Bernard Quinlan

Personal information
- Full name: Bernard Gerald Quinlan
- Born: August 1885 Perth, Western Australia
- Died: 11 September 1951 (aged 65–66) Heidelberg, Victoria
- Batting: Right-handed
- Bowling: Right-arm medium
- Role: Batsman
- Relations: Timothy Quinlan (father) Patrick Quinlan (brother)

Domestic team information
- 1911: Ireland
- Only First-class: 20 July 1911 Ireland v Scotland

Career statistics
| Competition | First-class |
| Matches | 1 |
| Runs scored | – |
| Batting average | – |
| 100s/50s | – |
| Top score | – |
| Balls bowled | 84 |
| Wickets | 3 |
| Bowling average | 16.33 |
| 5 wickets in innings | 0 |
| 10 wickets in match | 0 |
| Best bowling | 2/36 |
| Catches/stumpings | 0/– |
- Source: CricketArchive, 28 June 2012

= Bernard Quinlan =

Australian cricketer and doctor

Bernard Gerald Quinlan (August 1885 – 11 September 1951) was an Australian cricketer and doctor.
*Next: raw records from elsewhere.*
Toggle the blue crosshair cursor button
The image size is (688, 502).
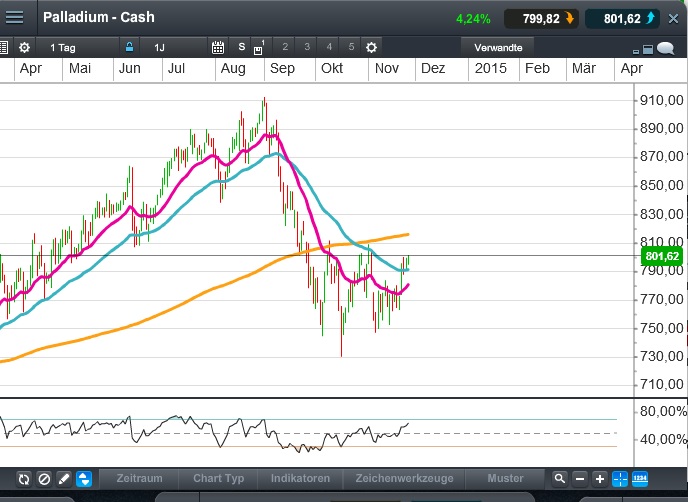[620, 479]
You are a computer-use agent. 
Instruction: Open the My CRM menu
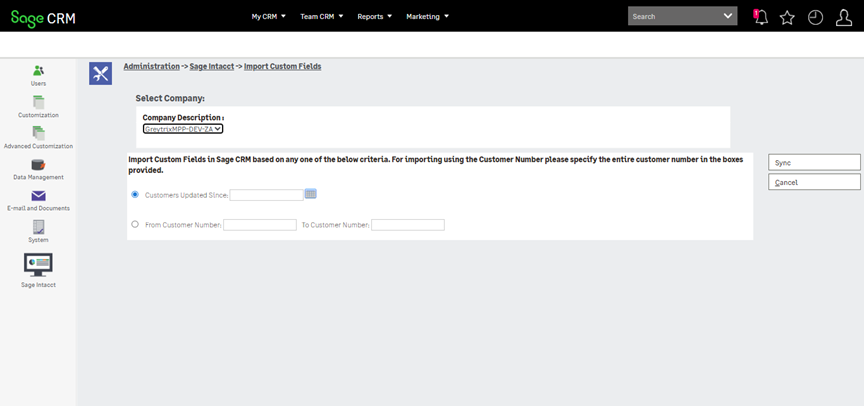[268, 16]
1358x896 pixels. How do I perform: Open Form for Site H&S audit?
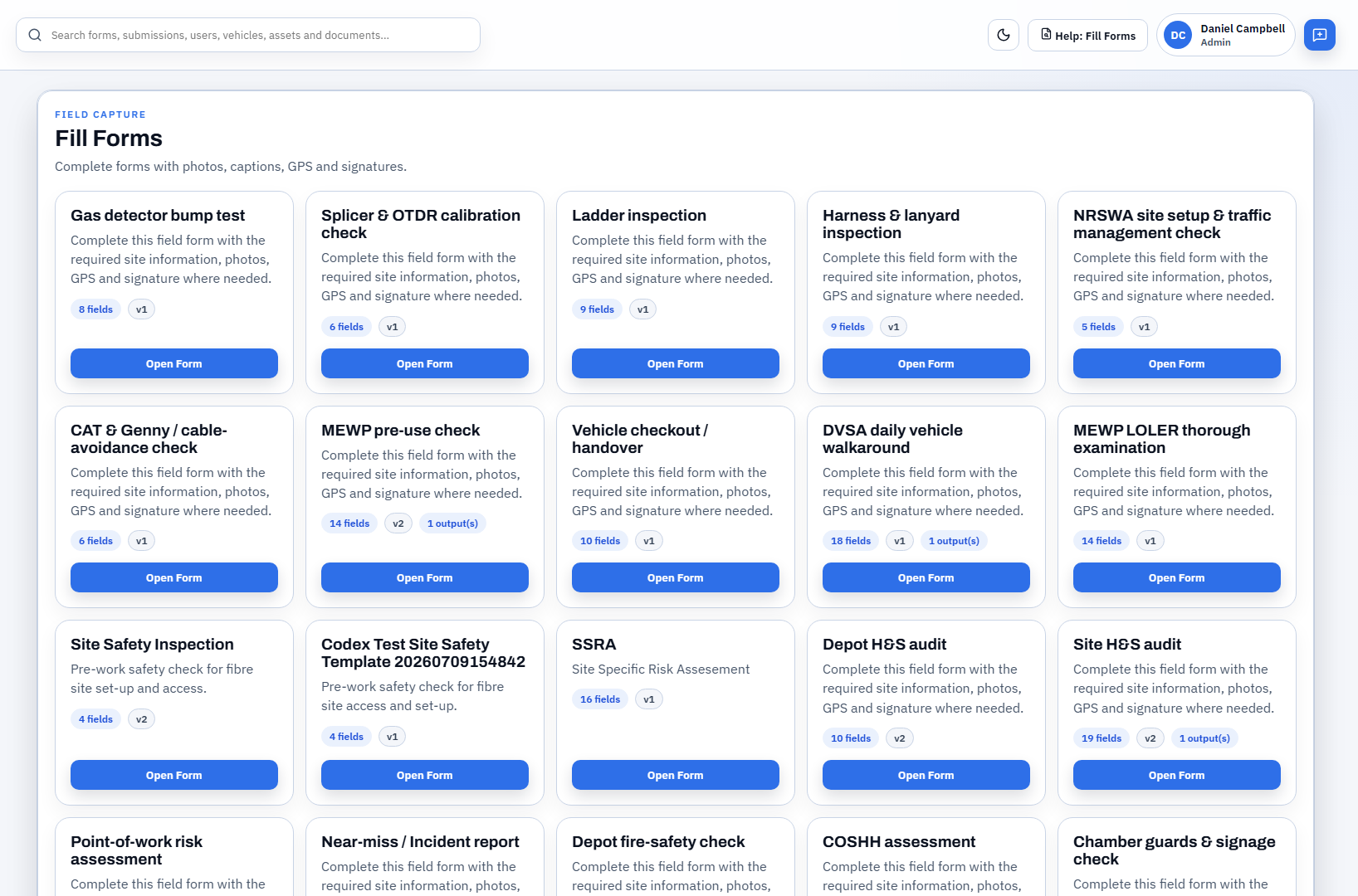(1177, 775)
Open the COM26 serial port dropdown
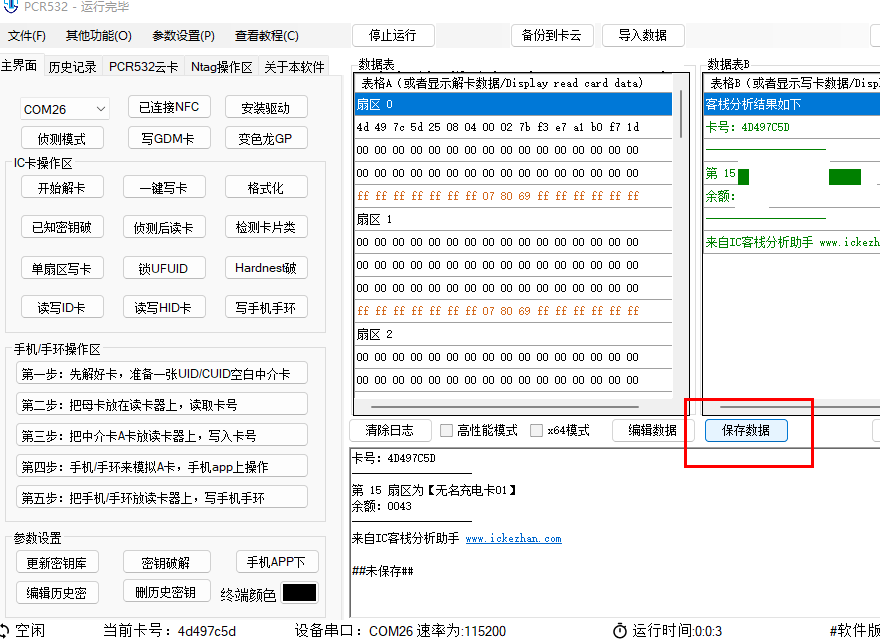 (x=65, y=109)
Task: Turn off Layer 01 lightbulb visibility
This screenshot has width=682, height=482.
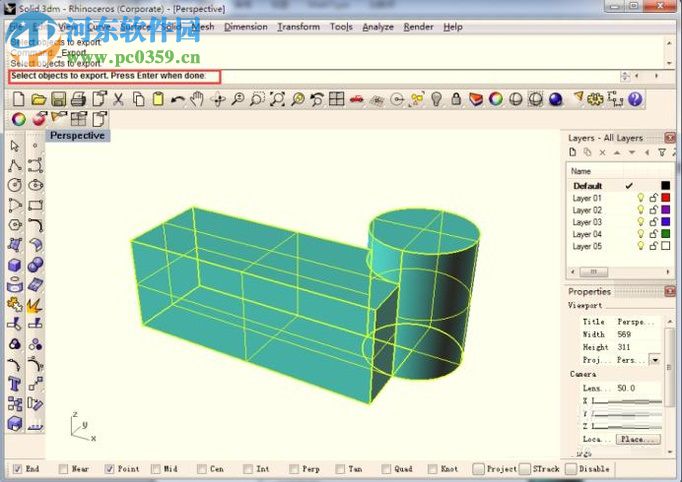Action: (641, 198)
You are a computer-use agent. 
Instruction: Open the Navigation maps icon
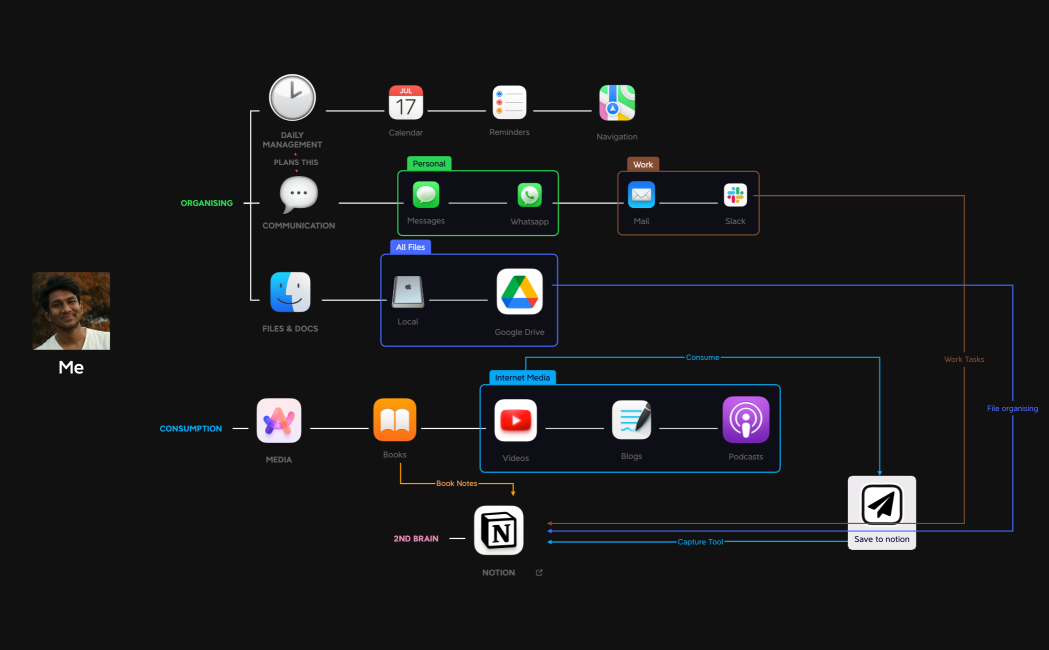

The son of Timothy Quinlan and grandson of Daniel Connor, both Irish-born politicians, Quinlan was born in Perth, Western Australia, and educated at the University of Adelaide, later progressing to Trinity College Dublin, where he studied medicine. While in Ireland, Quinlan played for the university's cricket team against touring English county teams, and later represented the Irish cricket team in the traditional match against Scotland, in what was to be his only first-class match. With Ireland declaring their first innings with the loss of six wickets, Quinlan did not bat, but took a total of three wickets while bowling. After his graduation in 1913, Quinlan returned to Western Australia, where he practised medicine. During Australia's involvement in World War I, he was made an honorary captain in the Australian Army Medical Corps, later being made a captain in the Australian Army Reserve. Quinlan later moved to Malvern, Victoria, a suburb of Melbourne. He died at the Repatriation General Hospital in Heidelberg in September 1951, and was buried in the Roman Catholic section of the Springvale Cemetery. His younger brother, Patrick Francis Quinlan, also played cricket for Ireland, having studied alongside him at Dublin University.